In the State of the Union, Bush said Americans were "addicted" to oil and needed to explore alternative fuels, but obviously, this is only lip service. Exxon Mobil had record profits last year of $36 billion thanks to high energy prices, and the government doesn't expect oil prices to drop below $50 a barrel over the next five years, either -- meaning the fat cats are going to stay well fed for years to come. Obviously, they don't need more money.

The irony (and, this time it really is irony) is that the Republicans try to paint themselves as "compassionate conservatives" and their voting base is largely made up of people who identify themselves as "Christian fundamentalists" or "evangelicals." Forgoing money that could go to prop up failing safety-net programs like Social Security, Medicare and Medicaid and letting Exxon Mobile shove it in its bulging wallet doesn't sound very compassionate to me. And "Christian" fundamentalists -- all those so-called "values voters" -- should be ashamed at how the man they voted for wants to spend their money.

Aren't there better things to do with billions of dollars than give it to oil companies whose bank accounts are already threatening to explode like the Exxon Valdez in the Prince William Sound? Let's see if we can find a better place for the money. For all of my Christian fundamentalist readers, let's see what Jesus has to say. What would Jesus do? Huh? You're always asking that.

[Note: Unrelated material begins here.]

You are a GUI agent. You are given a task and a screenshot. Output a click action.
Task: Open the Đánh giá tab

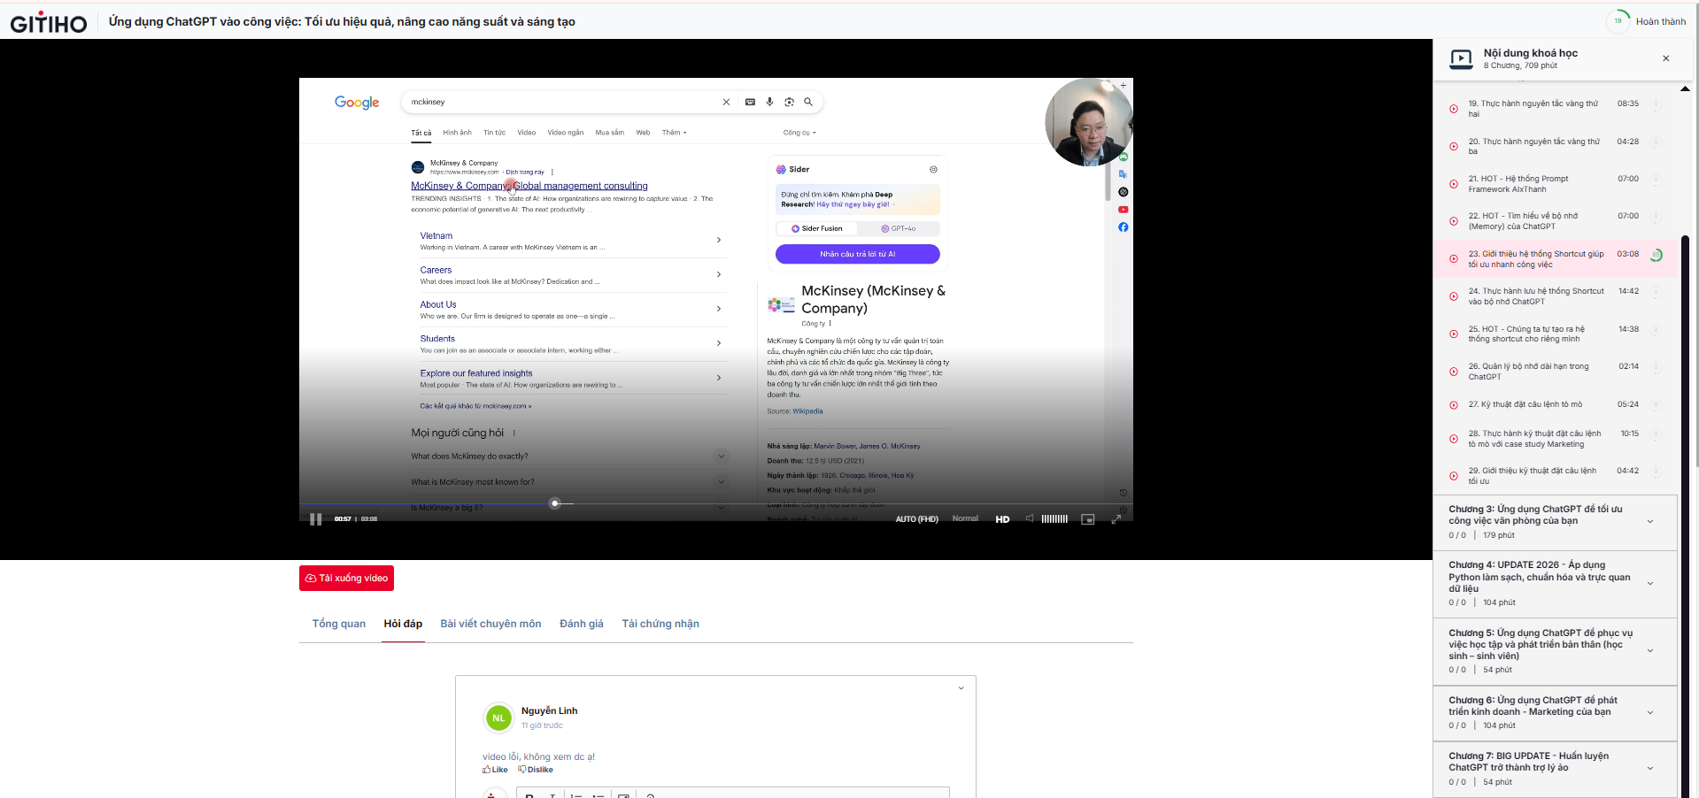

"If anyone has material possessions and sees his brother in need but has no pity on him, how can the love of God be in him? Dear children, let us not love with words or tongue but with actions and in truth." 1 John 3:17-18

[Jesus said]: "For I was hungry and you gave me nothing to eat, I was thirsty and you gave me nothing to drink, I was a stranger and you did not invite me in, I needed clothes and you did not clothe me, I was sick and in prison and you did not look after me." They will answer, 'Lord, when did we see you hungry or thirsty or a stranger or needing clothes or sick or in prison, and did not help you?' He will reply, 'I tell you the truth, whatever you did not do for one of the least of these, you did not do for me.' Then they will go away to eternal punishment." Matthew 25:42-46

I wish Christians would worry less about things like gay marriage, abortion and fornication and think more about taking care of people.

So I'm going to go all liberal-media-bias on your ass for a moment. Please indulge me. I have an idea of what we could do with that money instead of giving it to Exxon Mobil et al.

According to bread.org, "the UN Development Program estimates that the basic health and nutrition needs of the world's poorest people could be met for an additional $13 billion a year [to what is being spent now]." Incidentally, that's about the same amount that pet owners in the U.S. and Europe spend on dog and cat food every year. We can feed Fluffy and Muffin and Tweety, but poor little Udugu in the Congo can't even get a scoop of porridge. Six million children in developing countries die every year, mostly due to hunger. Even in the U.S., 10% of households skip meals or eat less than they want because they don't have enough money.

Maybe we could take that money and feed some people who are actually hungry, instead of buying more caviar for Exxon execs and the company's shareholders.

I am now stepping off the soapbox. Back to your normally scheduled insipid programming.